Second, there’s the matter of the show’s public history.
The Joy of Painting’s no-frills, uncontroversial simplicity is a product of pure public television. Ross is the antithesis of the glitz, glamour, and faux reality most (officially) non-scripted “reality” television has become; what’s more, looking back through television history, it is hard to imagine a for-profit network seeing Ross as a viable revenue generator, let alone sticking with him through hundreds of episodes.
And had that happened—in the exceedingly unlikely event that The Joy of Painting achieved decade-long commercial success—the result would have been wholly self-defeating. The show’s magic would be far less mesmerizing were it interrupted by advertisements two or three times an episode. It has a groove, a rhythm not easily resumed once disrupted. It just wouldn’t work.

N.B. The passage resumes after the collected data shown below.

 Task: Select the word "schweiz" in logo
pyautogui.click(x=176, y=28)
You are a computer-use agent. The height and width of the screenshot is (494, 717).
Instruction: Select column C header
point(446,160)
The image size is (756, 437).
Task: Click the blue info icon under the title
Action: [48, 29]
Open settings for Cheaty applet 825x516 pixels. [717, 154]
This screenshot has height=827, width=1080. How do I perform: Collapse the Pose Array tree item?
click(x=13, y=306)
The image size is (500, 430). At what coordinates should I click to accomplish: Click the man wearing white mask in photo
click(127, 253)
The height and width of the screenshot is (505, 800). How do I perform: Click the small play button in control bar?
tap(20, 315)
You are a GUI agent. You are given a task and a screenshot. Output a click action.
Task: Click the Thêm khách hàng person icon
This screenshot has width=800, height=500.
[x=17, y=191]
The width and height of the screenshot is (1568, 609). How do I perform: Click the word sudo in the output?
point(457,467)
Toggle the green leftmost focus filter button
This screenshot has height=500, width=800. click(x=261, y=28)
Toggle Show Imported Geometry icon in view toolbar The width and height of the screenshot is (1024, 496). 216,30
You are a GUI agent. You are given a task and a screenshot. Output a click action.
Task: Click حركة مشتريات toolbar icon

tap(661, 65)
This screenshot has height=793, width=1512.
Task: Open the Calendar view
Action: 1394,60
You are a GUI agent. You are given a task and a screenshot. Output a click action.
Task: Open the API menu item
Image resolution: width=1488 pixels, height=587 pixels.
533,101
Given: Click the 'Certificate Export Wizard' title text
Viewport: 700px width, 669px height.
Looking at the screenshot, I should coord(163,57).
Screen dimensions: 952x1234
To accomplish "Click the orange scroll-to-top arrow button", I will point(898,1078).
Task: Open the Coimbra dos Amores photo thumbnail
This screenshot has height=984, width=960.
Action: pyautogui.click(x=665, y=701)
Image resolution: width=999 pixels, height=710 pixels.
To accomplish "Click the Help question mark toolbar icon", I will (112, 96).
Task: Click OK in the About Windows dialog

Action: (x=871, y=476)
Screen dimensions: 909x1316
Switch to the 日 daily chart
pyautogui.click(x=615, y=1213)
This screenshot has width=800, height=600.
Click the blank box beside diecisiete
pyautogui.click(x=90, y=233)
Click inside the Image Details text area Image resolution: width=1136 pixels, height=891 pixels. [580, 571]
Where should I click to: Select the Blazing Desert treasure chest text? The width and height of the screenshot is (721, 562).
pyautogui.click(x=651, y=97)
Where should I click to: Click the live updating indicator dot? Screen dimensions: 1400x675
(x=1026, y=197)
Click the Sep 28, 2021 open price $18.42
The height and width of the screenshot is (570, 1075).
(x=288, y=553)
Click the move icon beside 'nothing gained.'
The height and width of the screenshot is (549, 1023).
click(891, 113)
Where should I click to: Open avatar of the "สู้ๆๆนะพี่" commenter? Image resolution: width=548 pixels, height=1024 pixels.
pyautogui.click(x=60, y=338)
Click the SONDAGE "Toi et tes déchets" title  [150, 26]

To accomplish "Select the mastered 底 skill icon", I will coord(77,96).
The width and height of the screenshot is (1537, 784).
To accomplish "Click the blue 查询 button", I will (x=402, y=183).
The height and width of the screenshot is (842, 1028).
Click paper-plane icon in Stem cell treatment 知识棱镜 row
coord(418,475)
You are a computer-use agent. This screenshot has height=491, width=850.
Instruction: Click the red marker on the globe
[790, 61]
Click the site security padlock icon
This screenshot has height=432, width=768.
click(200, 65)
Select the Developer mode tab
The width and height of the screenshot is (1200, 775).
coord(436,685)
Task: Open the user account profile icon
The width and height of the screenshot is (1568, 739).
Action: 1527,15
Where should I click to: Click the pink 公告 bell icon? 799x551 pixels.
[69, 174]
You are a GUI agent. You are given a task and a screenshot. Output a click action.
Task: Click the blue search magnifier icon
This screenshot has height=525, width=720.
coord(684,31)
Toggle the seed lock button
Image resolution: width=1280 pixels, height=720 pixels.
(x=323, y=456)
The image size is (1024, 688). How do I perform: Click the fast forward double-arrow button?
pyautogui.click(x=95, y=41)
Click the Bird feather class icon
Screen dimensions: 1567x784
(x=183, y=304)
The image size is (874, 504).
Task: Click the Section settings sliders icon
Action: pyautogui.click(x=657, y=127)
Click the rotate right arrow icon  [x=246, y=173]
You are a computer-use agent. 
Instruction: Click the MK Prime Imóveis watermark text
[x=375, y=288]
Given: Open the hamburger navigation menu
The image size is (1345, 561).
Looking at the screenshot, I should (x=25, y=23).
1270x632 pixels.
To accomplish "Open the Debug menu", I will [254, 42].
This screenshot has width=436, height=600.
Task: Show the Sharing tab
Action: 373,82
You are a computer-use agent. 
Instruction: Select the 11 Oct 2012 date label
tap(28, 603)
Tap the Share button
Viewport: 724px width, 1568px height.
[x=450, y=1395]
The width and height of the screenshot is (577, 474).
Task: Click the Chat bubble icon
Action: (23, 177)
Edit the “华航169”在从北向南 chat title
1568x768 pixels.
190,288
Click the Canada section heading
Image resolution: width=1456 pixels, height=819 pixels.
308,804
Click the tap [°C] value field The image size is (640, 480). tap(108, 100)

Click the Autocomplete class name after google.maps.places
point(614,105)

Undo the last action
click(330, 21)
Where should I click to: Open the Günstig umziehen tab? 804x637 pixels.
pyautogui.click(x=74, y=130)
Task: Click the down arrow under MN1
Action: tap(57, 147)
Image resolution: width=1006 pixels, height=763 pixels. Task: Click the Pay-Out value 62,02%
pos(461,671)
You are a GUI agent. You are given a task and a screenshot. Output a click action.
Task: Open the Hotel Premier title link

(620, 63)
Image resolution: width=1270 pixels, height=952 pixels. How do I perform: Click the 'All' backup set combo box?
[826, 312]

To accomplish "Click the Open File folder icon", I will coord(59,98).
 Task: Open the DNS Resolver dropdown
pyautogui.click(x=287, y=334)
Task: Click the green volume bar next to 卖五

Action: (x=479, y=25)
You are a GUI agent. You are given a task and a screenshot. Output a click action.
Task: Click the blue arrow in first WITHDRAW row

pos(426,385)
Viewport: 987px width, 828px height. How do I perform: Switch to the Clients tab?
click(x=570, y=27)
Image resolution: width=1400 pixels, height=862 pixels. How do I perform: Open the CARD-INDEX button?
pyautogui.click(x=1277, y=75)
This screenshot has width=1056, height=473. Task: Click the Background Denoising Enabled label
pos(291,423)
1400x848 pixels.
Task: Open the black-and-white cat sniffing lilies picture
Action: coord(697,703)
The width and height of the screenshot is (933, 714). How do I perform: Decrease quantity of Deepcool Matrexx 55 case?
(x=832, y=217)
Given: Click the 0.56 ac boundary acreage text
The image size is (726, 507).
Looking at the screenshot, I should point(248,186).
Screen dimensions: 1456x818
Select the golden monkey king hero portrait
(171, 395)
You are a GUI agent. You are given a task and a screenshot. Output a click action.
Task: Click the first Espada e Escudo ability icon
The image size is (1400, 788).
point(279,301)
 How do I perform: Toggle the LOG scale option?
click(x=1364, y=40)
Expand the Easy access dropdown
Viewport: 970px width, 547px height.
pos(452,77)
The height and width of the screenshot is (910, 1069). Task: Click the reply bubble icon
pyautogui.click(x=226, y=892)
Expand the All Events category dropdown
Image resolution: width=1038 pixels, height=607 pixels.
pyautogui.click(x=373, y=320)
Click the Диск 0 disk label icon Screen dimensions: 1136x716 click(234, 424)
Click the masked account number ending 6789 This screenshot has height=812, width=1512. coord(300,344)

In this fashion, The Joy of Painting exemplifies the sort of enriching programming unlikely to exist were economics the driving factor. Ross is a work of art that just happened to make works of art. Had monetization been a necessity, we’d never have heard of him.
Given recent threats to privatize public television—a notion both oxymoronic and just plain moronic—Ross’s legacy serves as a warning. Indeed, the show’s public television roots provide another point of transcendence: the quality of being uncorrupted by commercialism. Simply put, The Joy of Painting is priceless.
But though such definable attributes explain much of Ross’s ongoing appeal, they don’t connect all the dots or, more suitably, paint the full picture. There are intangibles at play, some combination of grace, humility, and complete lack of pretentiousness that total something greater than the sum of its parts. Bob Ross isn’t just someone you’d want to have a beer with; you’d want him in your family. He would instantly become anyone’s favorite uncle.
We’ll never fully know how he achieved so lofty a legend. Ross was reclusive in life, and died too young—at fifty-two, of lymphoma, shortly after his final episodes were filmed. Firsthand elaboration is forever unavailable, a closed door that only adds to The Joy of Painting’s undying mystique. Ross, like his snow-capped mountains, is forever frozen in time, to be enjoyed in perpetuity.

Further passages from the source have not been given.